Lentils With Noodles, Onions and Tomatoes: Syrian Rishta
From The Versatile Grain and the Elegant Bean: A Celebration of the World's Most Healthful Foods by Sheryl and Mel London In Syria, noodles and lentils are spiced in a most unusual way for a Western palate that expects all pasta dishes to contain oregano or basil rather than allspice and coriander. We think you'll find that this Middle East combination is rather pleasing and unusual.
- 2 tablespoons olive oil
- 1 large onion, finely chopped
- 2-3 garlic cloves, finely minced
- 1 cup lentils
- 2 cups unsalted vegetable stock
- 3 large plum tomatoes, coarsely chopped or 1 cup drained italian canned tomato, coarsely chopped
- 2 tablespoons tomato paste
- 1/4 teaspoon hot pepper flakes
- 1/4 teaspoon ground cumin
- 1/2 teaspoon ground allspice
- 1/2 teaspoon ground coriander
- salt & freshly ground black pepper, to taste
- 8 ounces tagliatelle pasta noodles or fettuccine pasta
- 1 teaspoon lemon juice
Heat the oil in a 5-qt nonstick Dutch Oven and saute the onions and garlic over low heat, stirring constanly for 5 minutes, or until the onions are soft and begin to brown. Stir in the lentils and add the stock. Bring to a boil, lower the heat, cover and simmer for 15 to 20 minutes.
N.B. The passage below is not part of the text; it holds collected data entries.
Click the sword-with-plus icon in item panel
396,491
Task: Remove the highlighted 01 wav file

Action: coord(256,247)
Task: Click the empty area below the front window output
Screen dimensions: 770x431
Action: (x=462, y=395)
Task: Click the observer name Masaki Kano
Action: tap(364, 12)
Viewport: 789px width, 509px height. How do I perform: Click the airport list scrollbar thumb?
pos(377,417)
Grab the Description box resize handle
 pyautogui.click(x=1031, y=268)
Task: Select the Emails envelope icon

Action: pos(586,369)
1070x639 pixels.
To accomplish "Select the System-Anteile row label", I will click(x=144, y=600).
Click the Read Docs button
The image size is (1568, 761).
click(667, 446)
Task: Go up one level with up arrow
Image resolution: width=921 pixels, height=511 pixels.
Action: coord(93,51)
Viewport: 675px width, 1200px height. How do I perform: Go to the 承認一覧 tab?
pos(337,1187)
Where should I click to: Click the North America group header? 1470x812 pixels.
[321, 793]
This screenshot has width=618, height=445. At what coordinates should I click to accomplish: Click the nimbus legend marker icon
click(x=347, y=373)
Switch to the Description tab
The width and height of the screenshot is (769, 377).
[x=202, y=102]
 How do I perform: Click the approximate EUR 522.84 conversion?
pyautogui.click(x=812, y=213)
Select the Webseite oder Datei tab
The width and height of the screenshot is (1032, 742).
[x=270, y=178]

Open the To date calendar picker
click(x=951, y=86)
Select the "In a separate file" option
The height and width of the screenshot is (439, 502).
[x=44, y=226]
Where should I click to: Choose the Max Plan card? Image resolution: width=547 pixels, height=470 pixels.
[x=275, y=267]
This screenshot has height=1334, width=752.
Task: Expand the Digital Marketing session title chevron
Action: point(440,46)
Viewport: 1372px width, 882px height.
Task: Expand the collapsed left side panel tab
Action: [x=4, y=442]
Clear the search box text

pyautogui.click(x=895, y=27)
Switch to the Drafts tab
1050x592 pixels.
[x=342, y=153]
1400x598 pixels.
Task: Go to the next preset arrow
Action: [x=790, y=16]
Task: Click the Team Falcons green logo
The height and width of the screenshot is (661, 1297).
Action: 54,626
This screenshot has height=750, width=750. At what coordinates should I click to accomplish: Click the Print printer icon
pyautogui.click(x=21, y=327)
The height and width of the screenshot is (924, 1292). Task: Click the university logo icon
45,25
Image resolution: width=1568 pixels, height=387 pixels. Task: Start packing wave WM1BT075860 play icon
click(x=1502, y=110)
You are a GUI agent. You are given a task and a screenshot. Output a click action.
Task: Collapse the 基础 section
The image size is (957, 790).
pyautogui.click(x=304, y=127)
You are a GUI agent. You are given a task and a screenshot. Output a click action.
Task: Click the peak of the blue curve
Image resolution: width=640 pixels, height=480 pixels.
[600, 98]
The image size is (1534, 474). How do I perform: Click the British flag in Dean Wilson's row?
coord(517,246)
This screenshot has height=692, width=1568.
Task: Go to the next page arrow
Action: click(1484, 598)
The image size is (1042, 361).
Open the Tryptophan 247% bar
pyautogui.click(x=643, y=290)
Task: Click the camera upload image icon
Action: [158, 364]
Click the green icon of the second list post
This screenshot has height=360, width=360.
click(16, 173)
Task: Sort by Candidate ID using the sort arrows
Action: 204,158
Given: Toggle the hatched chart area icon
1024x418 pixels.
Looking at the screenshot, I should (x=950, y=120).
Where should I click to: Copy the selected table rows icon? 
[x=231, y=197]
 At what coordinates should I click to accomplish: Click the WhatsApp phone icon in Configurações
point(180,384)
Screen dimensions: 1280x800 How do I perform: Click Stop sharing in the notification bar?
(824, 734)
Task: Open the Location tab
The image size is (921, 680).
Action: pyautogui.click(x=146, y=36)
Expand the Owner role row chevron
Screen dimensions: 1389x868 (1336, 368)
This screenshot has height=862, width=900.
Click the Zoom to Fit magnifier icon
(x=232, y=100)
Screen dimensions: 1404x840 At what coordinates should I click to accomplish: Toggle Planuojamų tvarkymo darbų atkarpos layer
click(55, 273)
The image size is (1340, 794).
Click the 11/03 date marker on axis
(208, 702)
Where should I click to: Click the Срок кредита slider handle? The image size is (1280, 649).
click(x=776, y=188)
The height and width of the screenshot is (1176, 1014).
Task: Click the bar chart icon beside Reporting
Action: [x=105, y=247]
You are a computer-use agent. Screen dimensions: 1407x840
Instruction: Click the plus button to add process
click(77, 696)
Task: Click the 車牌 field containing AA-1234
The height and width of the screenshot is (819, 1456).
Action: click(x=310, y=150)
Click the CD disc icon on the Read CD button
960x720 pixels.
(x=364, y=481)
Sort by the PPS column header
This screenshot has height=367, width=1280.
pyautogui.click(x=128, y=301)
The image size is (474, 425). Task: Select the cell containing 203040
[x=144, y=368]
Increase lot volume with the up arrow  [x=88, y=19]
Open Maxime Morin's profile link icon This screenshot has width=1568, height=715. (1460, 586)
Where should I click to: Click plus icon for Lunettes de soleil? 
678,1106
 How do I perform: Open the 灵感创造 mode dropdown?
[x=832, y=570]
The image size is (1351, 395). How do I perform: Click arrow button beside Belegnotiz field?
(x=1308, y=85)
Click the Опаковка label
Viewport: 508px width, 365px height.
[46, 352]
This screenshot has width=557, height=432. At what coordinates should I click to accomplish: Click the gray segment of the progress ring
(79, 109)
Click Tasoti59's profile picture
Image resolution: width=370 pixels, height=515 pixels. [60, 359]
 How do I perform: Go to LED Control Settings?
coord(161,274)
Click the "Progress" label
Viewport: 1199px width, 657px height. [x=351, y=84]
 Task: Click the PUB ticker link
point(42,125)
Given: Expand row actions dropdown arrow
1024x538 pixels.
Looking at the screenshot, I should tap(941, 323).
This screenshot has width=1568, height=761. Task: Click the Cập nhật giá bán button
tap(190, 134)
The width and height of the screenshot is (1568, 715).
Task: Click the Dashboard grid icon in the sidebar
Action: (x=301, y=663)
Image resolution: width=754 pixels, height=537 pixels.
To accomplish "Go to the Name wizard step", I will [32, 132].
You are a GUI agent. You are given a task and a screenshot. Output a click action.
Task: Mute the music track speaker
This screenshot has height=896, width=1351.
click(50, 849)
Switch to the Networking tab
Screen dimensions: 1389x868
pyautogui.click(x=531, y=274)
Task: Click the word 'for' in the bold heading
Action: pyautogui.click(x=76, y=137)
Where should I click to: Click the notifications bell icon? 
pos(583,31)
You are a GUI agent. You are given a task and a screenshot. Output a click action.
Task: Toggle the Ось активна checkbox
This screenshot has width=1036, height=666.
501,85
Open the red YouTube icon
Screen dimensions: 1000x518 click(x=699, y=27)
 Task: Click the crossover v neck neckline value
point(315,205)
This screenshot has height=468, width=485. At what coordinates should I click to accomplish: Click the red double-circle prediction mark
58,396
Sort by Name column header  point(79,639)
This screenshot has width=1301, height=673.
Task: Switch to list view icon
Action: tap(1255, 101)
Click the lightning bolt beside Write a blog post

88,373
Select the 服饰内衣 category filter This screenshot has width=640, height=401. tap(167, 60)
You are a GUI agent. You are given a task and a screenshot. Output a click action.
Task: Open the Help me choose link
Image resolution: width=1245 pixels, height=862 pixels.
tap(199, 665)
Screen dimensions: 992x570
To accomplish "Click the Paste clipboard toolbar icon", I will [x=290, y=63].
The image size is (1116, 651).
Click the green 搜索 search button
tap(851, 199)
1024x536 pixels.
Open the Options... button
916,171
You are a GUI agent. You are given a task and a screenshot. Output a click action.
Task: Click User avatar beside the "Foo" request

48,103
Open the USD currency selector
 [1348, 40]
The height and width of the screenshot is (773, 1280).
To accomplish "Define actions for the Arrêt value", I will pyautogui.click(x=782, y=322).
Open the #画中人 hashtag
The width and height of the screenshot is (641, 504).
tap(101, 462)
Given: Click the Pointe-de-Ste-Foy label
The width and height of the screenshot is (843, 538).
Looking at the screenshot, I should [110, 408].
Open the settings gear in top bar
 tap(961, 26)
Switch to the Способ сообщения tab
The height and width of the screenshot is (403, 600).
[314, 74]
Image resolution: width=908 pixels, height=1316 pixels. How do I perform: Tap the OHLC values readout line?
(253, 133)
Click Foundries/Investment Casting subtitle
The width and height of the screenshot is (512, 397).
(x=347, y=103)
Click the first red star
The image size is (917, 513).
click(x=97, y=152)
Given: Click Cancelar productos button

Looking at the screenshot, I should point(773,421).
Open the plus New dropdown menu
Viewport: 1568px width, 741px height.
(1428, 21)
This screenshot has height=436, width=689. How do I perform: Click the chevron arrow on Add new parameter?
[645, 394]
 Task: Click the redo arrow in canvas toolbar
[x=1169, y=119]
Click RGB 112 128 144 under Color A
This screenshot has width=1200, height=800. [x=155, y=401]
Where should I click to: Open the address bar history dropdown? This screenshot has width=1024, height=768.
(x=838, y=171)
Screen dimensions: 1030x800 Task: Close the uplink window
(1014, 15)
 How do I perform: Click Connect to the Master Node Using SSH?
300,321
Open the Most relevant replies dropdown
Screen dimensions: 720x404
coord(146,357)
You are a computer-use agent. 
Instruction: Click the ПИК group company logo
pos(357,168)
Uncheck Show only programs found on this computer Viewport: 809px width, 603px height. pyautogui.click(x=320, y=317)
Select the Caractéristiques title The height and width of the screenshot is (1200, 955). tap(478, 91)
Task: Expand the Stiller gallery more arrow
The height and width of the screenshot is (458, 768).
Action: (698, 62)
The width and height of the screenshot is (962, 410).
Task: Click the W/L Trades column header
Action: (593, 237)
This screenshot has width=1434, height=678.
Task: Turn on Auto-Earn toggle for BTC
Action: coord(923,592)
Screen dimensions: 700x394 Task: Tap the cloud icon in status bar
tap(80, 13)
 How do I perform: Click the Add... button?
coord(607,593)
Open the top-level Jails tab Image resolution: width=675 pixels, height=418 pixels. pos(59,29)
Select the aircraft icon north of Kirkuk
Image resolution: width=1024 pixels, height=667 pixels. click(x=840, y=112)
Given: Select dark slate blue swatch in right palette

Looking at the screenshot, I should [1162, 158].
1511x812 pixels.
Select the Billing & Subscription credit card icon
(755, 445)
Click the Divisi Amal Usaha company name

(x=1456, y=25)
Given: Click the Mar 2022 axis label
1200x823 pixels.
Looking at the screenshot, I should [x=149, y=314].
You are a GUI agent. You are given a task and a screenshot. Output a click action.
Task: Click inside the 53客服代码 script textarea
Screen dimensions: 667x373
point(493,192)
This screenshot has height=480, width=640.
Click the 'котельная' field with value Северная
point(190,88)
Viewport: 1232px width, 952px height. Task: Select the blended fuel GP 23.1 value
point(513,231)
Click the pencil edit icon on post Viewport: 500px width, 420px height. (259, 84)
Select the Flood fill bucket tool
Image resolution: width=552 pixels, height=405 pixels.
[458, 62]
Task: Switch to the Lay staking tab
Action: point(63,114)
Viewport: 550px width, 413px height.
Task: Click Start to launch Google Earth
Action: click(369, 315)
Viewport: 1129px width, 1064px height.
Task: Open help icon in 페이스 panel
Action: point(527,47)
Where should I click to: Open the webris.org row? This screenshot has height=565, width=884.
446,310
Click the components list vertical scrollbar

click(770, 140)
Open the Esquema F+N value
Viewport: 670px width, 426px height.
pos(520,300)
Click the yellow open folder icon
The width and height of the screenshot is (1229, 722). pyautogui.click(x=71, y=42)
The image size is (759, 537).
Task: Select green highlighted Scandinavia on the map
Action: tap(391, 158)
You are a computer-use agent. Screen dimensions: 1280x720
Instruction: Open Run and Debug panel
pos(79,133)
hen stir in the tomatoes, tomato paste, hot pepper flakes, cumin, allspice, coriander, salt and pepper. Simmer for 10 to 15 minutes more, or until the lentils are soft but hold their shape.
Meanwhile, boil and drain the pasta. Transfer the lentils and pasta to a large warm serving bowl. Sprinkle with lemon juice and toss lightly.
Note: Rishta or "threads" are thin, ribbonlike fresh homemade pasta.